__PROBLEM REQUIREMENTS__
Exclude the pictures and set down, unaltered, the lines from the one that holds "Given: Click into" through the end of the data.

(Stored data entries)
BEGIN

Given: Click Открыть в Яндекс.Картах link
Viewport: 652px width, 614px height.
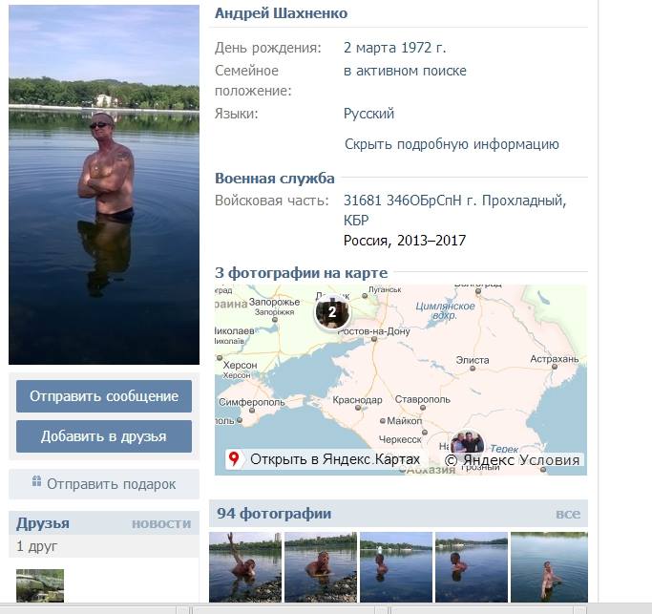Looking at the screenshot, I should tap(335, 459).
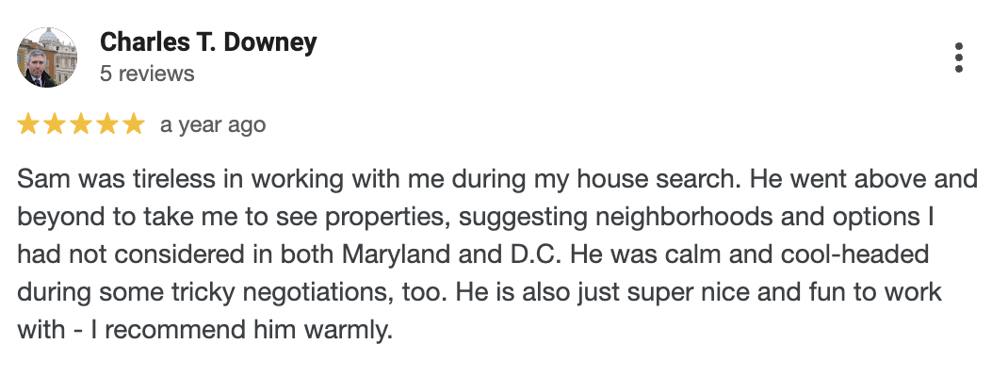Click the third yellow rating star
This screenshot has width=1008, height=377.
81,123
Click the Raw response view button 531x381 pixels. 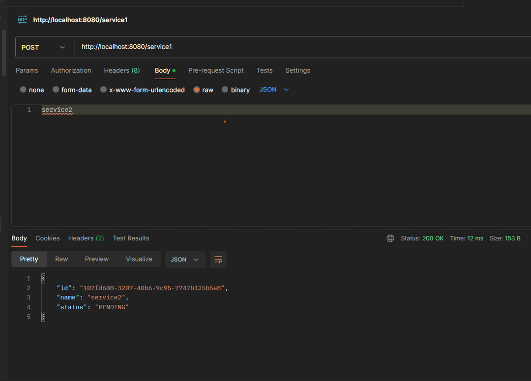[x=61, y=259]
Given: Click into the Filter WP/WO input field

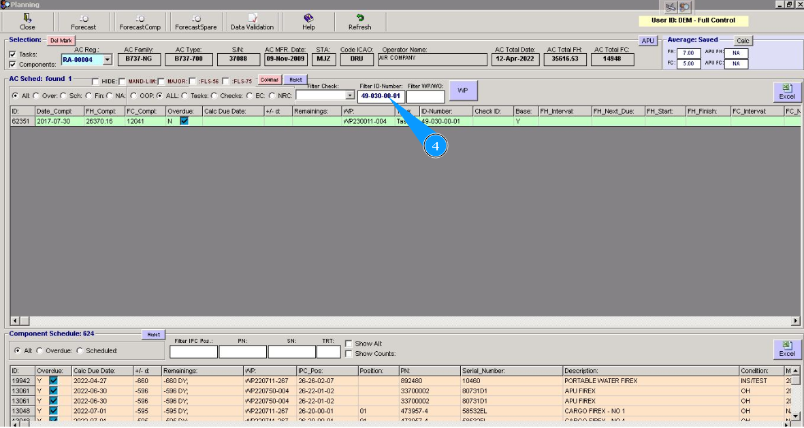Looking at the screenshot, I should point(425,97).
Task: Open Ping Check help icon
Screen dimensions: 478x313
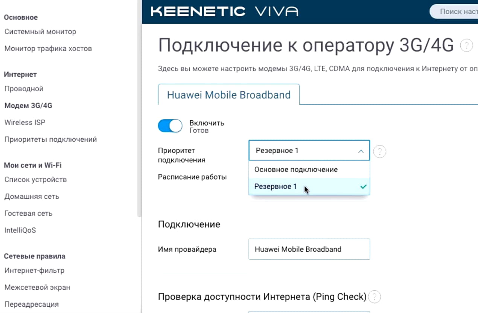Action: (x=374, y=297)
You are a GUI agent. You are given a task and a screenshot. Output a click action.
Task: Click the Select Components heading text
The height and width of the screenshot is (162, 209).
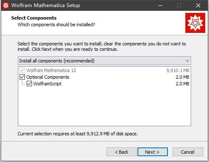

END

__YOUR SOLUTION__
Given: Click into the Filter WP/WO input field

Looking at the screenshot, I should point(425,97).
Task: Open Ping Check help icon
Screen dimensions: 478x313
Action: (x=374, y=297)
You are a GUI agent. You are given a task and a screenshot. Output a click action.
Task: Click the Select Components heading text
The height and width of the screenshot is (162, 209).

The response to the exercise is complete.